Date: 06.12.2023 Heure: 08:13 GMT
Ajouté le : 19.03.2014 12:09
Ils découvrent profané le Coran qu’ils viennent apprendre en Mauritanie (Reportage)
Les deux jeunes ont ramassé les exemplaires du Coran profanés dans la Mosquée Khaled Ben Wali à Nouakchott, dimanche 2 mars 2014. L'acte a provoqué un mouvement de colère dans la capitale et le reste du pays. Un manifestant a été tué et d’autres blessés. Moctar Diallo, 18 ans, et Aboubacar Diallo, 14 ans, sont originaires de Guinée Conakry. Ils sont venus apprendre le Coran en Mauritanie. Ils sont logés chez leur maître coranique, au quartier Teyarett, à quelques mètres de la mosquée en question. Assis à même une natte et habillés en élève coranique ; Moctar et Aboubacar apparaissent comme si de rien n’était. Mais ils sont trahis par l’inquiétude qui se lit sur leur visage. C’est après plusieurs tentatives que le maître accepte qu’on les photographie. Mais, ils ne vont pas nous parler. Le maître le fera à leur place et avec une très grande méfiance. «Cette affaire nous a surpris et choqué. On ne veut pas trop en parler. Nous ne voulons pas nous attirer des problèmes !».

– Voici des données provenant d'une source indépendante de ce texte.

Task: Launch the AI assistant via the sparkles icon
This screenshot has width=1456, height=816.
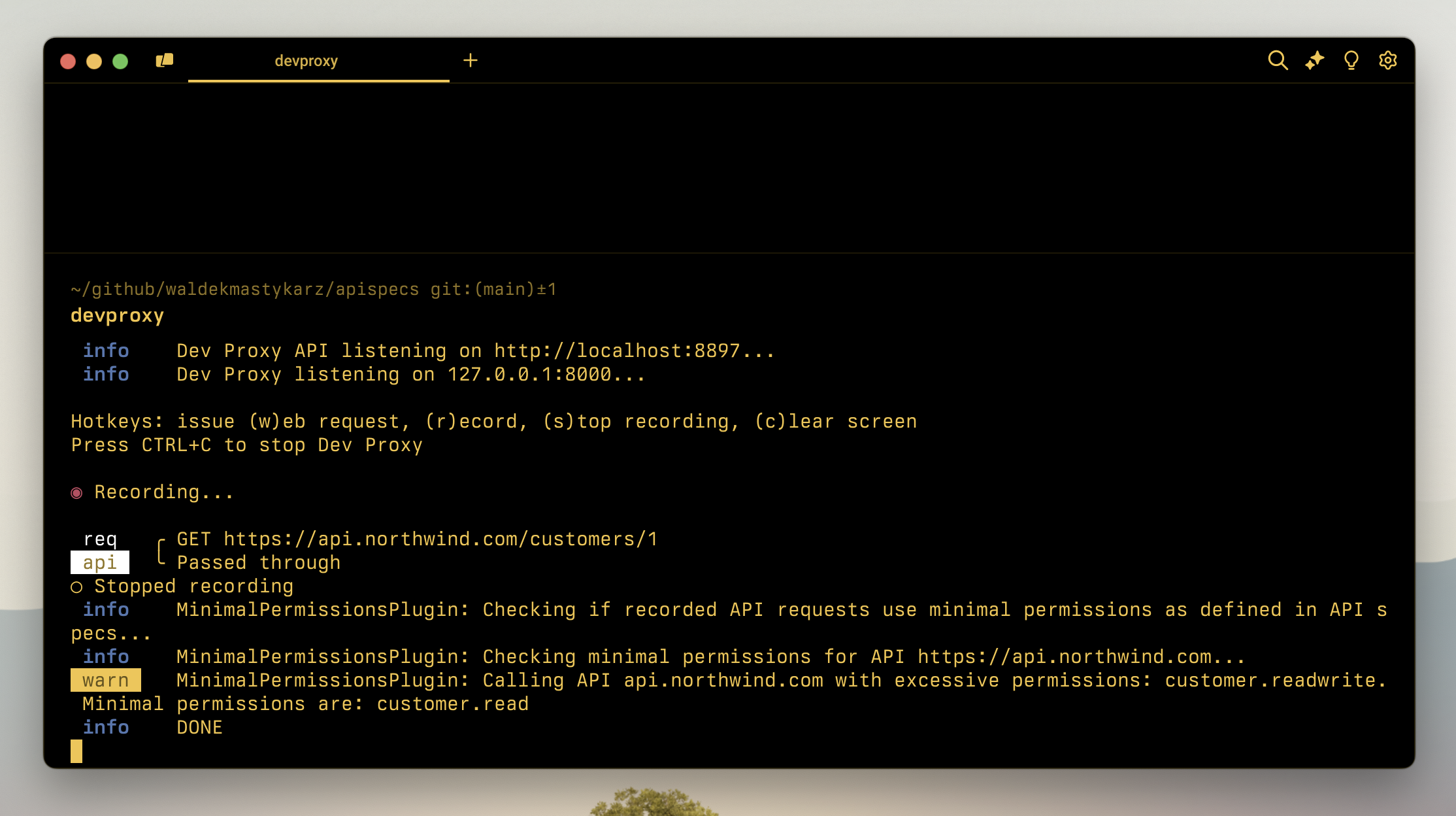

Le maître, Mohamed Abbdella Diallo est originaire du village de Niaguis dans la préfecture de Zinguinchor (Sud Sénégal). Il débarquait en Mauritanie il y a de cela 14 ans. Il avait le même objectif que celui des deux garçons.
« Notre tradition, informe-t-il, exige qu’on finisse d’abord de réciter tout le Coran avant de demander la main d’une fille». Aujourd’hui, père de deux enfants, Mohamed n’a pas dérogé à la règle. Il enseigne d’ailleurs le Coran dans une salle de la mosquée Khaled Ben Walid où il est le muezzin principal. C’est à son adjoint, Mohamed Diallo, que les deux garçons avaient remis le coran profané. L'adjoint revient sur la scène: «Avant la prière du soir, on demande aux élèves de sortir de la classe à deux pour faire leur ablution avant de regagner la salle des prières. Moctar et Aboubacar étaient les deux premiers. À peine sortis, ils tombent sur quatre exemplaires du Coran par terre. La sourate « Al-Baqara (La vache) » était complètement déchirée des trois livres. Ils ont rangé les feuilles déchirées à leur place et m’ont tout remis. Je les ais montrés au muezzin principal». Celui-ci était dans le bureau de l’imam contigu à la salle de classe. Ici l’imam a sa bibliothèque et il dispense des cours au plus âgés. L’imam et le muezzin ont fait une ultime vérification des copies profanées avant de les amener dans la salle des prières pour les montrer aux fidèles. « Nous avons ensuite informé les autorités. Le wali, le hakem, le procureur de la République sont venus faire le constat. Ils étaient en compagnie d’éléments de la police», raconte le muezzin.
Une épreuve « divine »
Après un silence, notre imam relance la discussion en ces termes: « J’espère que vous avez pu le surmonter cette épreuve divine»? «Oui, Alhamdoullila (par la grâce de Dieu) », répondent le muezzin et son adjoint. Les trois ont été arrêtés au lendemain des faits. L’adjoint se rappelle: « La Police est revenue dans la mosquée et a arrêté tous les élèves. Avant de nous convoquer (les trois) ». Quelques heures plus tard tous les enfants sont libérés. Quant à l’imam, le muezzin et son adjoint ils seront retenus une semaine durant. À la veille de sa libération le muezzin perdra sa mère. Etait-elle choquée par l’emprisonnement de son fils à l’étranger ou emportée par le poids de la vieillesse ? Le muezzin n’affirme et n’infirme pas, mais confirme un signe d’adieu : « Je l’ai vu ma mère dans mes rêves. Elle était avec ma sœur et portait des bagages. Je lui ai dit : maman, je vais t’aider, tout ça est lourd. J’ai compris après qu’il s’agissait d’un signe d’adieu. Elle était décédée quelques heures avant notre libération». Mohamed a perdu sa mère mais pas ses voisins. Il est devenu pour eux le héro du quartier. Chaque passant lui doit une salutation et des remerciements: « Félicitation d’avoir défendu le livre d’Alla», lui disait une femme à notre présence.